- _Listed records_
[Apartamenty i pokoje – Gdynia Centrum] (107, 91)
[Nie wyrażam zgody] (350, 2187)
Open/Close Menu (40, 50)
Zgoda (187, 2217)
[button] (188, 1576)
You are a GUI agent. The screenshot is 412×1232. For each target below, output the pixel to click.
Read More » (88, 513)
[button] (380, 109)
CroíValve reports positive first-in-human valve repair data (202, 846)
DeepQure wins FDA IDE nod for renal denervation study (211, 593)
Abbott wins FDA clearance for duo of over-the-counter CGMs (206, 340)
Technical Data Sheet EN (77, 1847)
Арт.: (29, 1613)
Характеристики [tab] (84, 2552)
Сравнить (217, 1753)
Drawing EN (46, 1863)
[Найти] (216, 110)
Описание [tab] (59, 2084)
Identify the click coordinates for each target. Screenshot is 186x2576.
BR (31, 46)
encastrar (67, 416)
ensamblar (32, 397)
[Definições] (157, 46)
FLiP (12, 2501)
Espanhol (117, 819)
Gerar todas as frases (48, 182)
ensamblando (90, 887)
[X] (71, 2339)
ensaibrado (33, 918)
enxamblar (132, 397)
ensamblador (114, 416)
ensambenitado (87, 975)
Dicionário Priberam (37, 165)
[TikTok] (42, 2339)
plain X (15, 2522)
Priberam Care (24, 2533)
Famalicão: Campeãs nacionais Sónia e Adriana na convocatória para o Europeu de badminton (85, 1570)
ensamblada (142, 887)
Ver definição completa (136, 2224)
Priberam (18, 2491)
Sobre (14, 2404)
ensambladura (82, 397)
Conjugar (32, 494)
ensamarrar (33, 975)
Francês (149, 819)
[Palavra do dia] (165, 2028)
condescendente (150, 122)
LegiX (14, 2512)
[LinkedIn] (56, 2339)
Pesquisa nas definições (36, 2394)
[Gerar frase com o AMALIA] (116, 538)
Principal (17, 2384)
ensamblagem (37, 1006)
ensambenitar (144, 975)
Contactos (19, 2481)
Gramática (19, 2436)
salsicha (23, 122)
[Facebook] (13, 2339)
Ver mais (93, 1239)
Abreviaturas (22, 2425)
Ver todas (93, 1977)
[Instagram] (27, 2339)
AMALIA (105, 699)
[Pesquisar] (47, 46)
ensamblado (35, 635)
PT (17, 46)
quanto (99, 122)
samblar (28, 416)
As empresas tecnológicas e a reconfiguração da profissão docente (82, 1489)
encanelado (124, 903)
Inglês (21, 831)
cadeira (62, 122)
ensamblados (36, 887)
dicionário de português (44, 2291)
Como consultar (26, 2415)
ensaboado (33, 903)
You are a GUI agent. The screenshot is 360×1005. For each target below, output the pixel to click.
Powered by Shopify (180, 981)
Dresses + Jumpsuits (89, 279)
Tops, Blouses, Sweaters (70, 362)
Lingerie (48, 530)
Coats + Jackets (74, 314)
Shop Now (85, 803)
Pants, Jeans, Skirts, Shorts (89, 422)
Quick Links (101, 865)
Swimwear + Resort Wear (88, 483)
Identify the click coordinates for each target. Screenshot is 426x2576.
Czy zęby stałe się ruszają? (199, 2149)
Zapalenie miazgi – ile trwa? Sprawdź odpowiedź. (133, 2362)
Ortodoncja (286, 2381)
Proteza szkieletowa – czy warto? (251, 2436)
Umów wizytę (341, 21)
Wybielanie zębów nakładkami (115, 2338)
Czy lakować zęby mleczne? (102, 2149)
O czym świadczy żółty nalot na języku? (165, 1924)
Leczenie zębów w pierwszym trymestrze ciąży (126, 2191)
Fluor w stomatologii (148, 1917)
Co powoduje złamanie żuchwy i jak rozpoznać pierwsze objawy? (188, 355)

- _What you should do_
In the listing above, locate the line with "[Instagram] (27, 2339)" and the line with "You are a GUI agent. The screenshot is 360×1005.", then extract exactly those lines and every line between them, and nothing more.

- _Output for this task_
[Instagram] (27, 2339)
AMALIA (105, 699)
[Pesquisar] (47, 46)
ensamblado (35, 635)
PT (17, 46)
quanto (99, 122)
samblar (28, 416)
As empresas tecnológicas e a reconfiguração da profissão docente (82, 1489)
encanelado (124, 903)
Inglês (21, 831)
cadeira (62, 122)
ensamblados (36, 887)
dicionário de português (44, 2291)
Como consultar (26, 2415)
ensaboado (33, 903)
You are a GUI agent. The screenshot is 360×1005. For each target below, output the pixel to click.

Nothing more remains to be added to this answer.